In a rare writing called ‘Commentary on a non-existent self-portrait’ Klimt said:
‘I have never painted a self-portrait. I am less interested in myself as a subject for a painting than I am in other people, above all, women.
‘There is nothing special about me. I am a painter who paints day after day from morning to night…whoever wants to know something about me…ought to look carefully at my pictures.’
Later life and death
In 1905, Gustav Klimt and a number of other members resigned from the Vienna Succession, following a disagreement over the group’s association with a local gallery (Klimt’s group was opposed to the commercialisation of their association).
In his later years, Klimt spent time with Emilie Flöge and took to painting detailed landscapes. Klimt’s first prize award at an international exhibition in Rome for his painting Death and Life (c.1908-1915) was considered among his greatest achievements.
Klimt suffered a stroke in January 1918 that left him partially paralyzed. Whilst hospitalized, he contracted pneumonia and died that same year on 8 February, aged 55. He left numerous paintings unfinished and was buried at the Hietzing Cemetery in Vienna. Since his death, Klimt’s paintings have sold for some of the highest prices ever recorded for individual works of art.
The Kiss (c1907-1908)
Probably the most famous of Klimt’s paintings, The Kiss is central to the Vienna Secession movement and shows two lovers embracing on the edge of a meadow. The painting was so popular that it was bought whilst it was still unfinished.
Portrait of Adele Bloch-Bauer I (c.1903-1907)

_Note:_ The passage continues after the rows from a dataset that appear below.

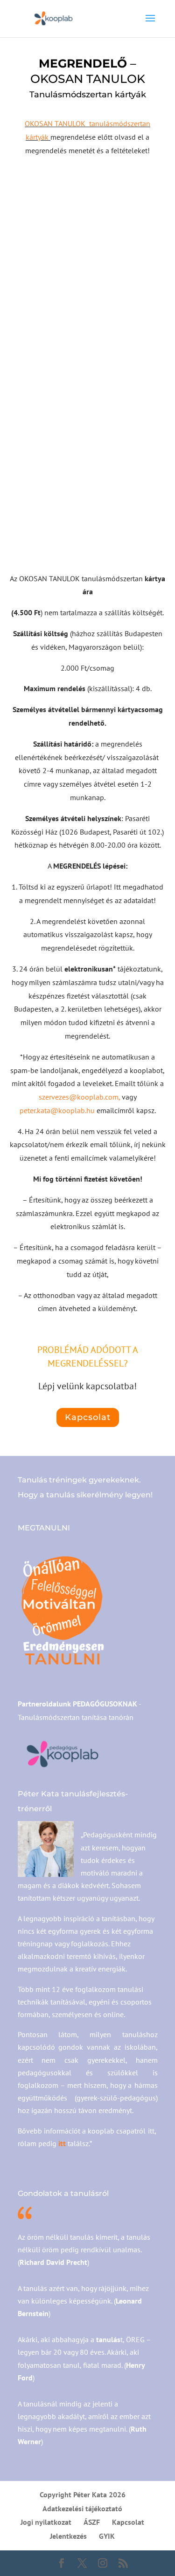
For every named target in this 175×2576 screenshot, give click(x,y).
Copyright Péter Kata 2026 (83, 2494)
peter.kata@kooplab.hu (57, 1110)
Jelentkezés (68, 2536)
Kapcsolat (88, 1417)
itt (62, 2143)
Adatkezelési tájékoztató (82, 2508)
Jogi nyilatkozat (46, 2522)
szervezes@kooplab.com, (79, 1096)
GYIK (107, 2536)
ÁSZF (92, 2522)
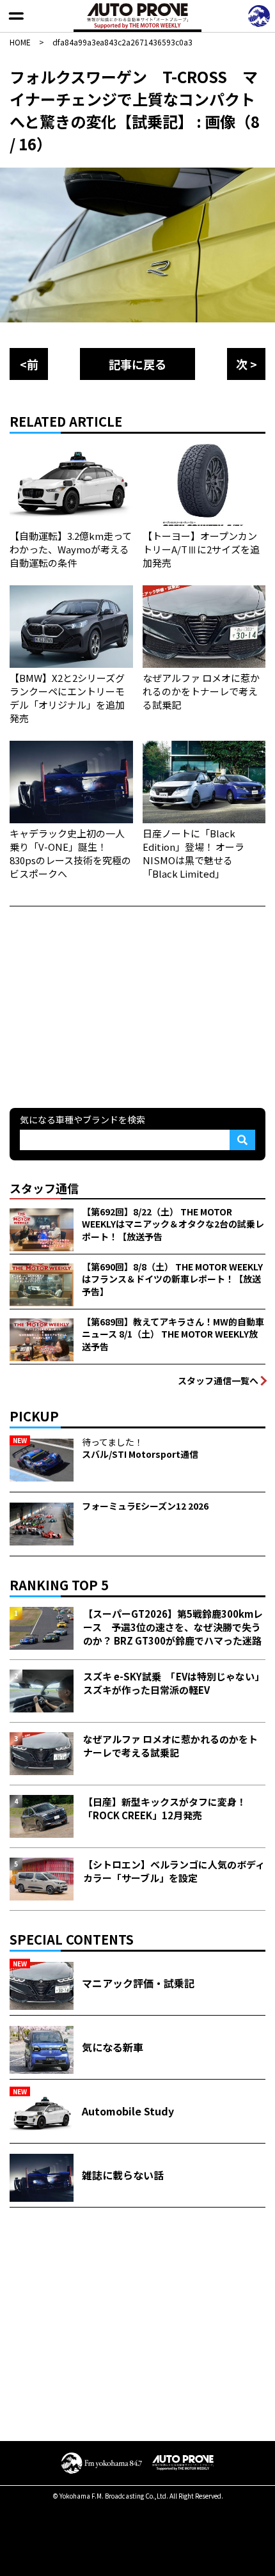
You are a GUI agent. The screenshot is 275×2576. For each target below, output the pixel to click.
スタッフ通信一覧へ (218, 1380)
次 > (246, 364)
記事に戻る (137, 364)
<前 (29, 364)
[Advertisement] (105, 1006)
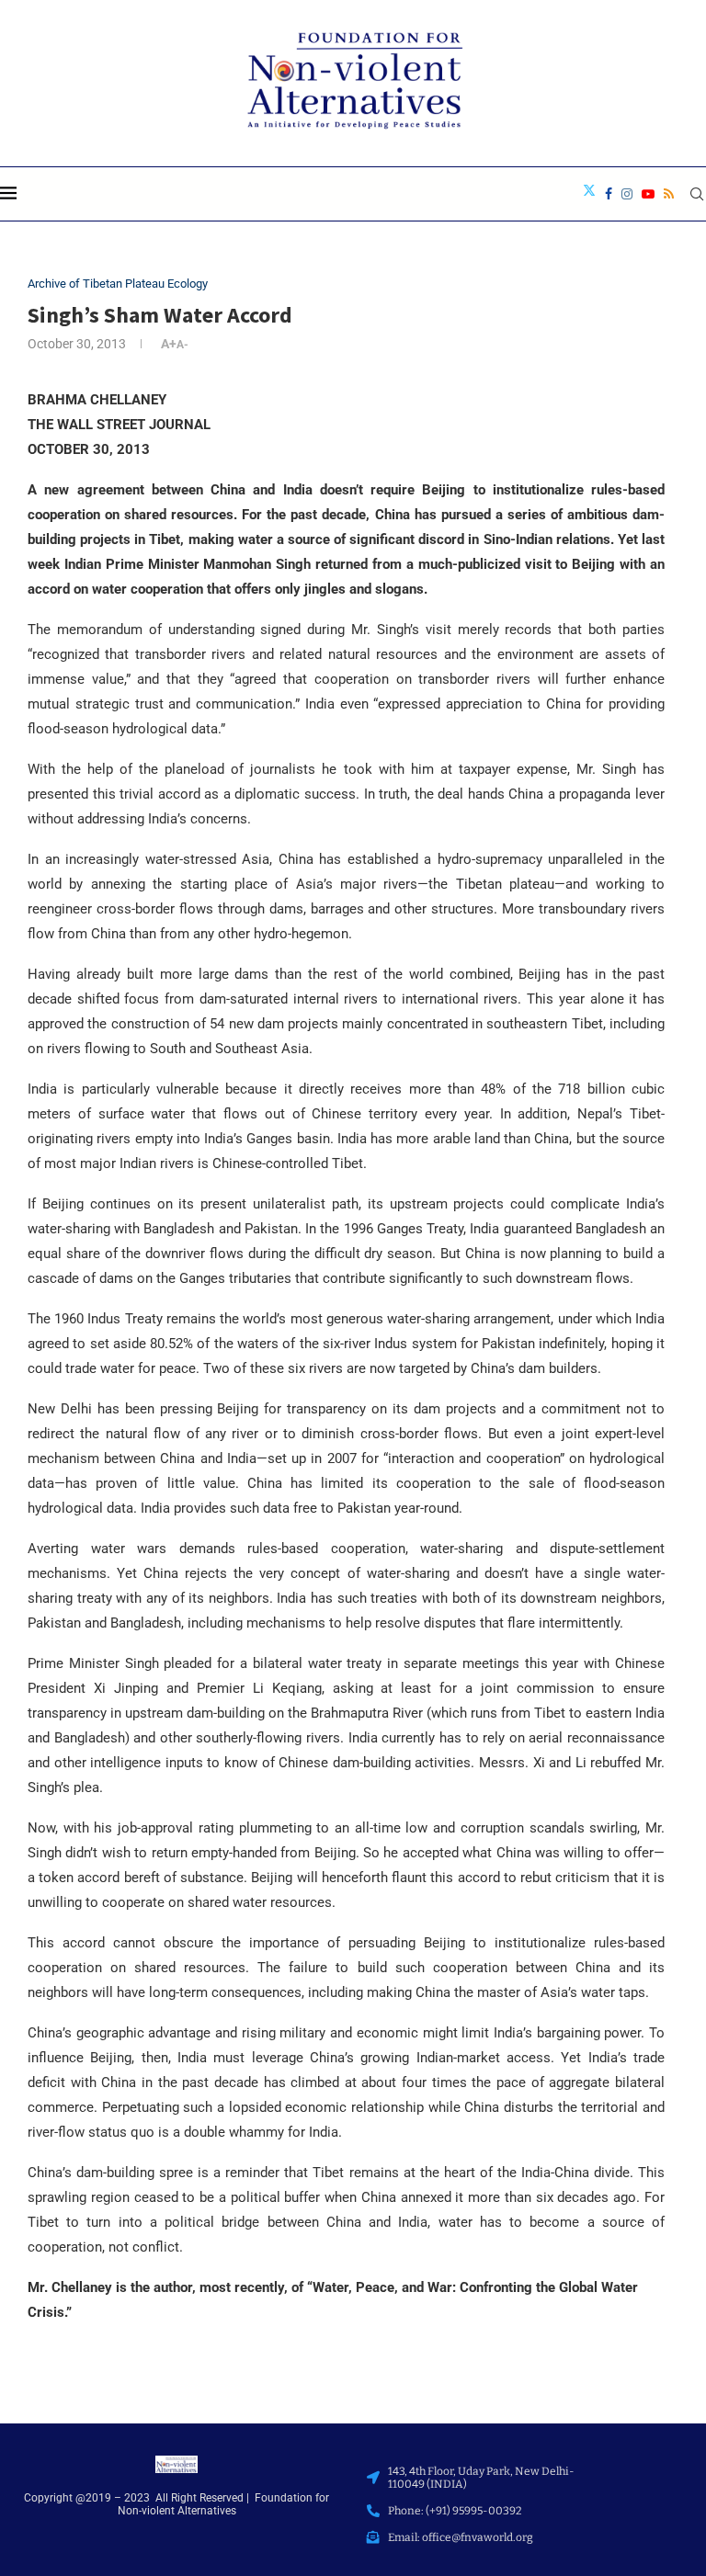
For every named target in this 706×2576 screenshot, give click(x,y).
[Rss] (669, 194)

Another painting from Klimt’s Golden Phase, this is the first of two portraits by the artist depicting the wife of an influential industrialist that supported Klimt. Also called ‘The Lady in Gold’, the painting was stolen by the Nazis in 1941 but was eventually returned to the family.
Beethoven Frieze (1901)
One of Klimt’s most famous artworks, Beethoven Frieze was painted on the walls of the 19th century Secession Building in Vienna. After the 1902 exhibition for which it was painted, the composition detailing the human quest for happiness was preserved and sold.
This oil painting depicts the daughter of the mythical King Acrisius of Argos who was seduced and impregnated by Zeus—who took the form of golden rain. Klimt’s nude composition clearly shows the rain between Danaë’s legs. The artist would ask his models to pose in these revealing positions and he’d draw them with simple outlines.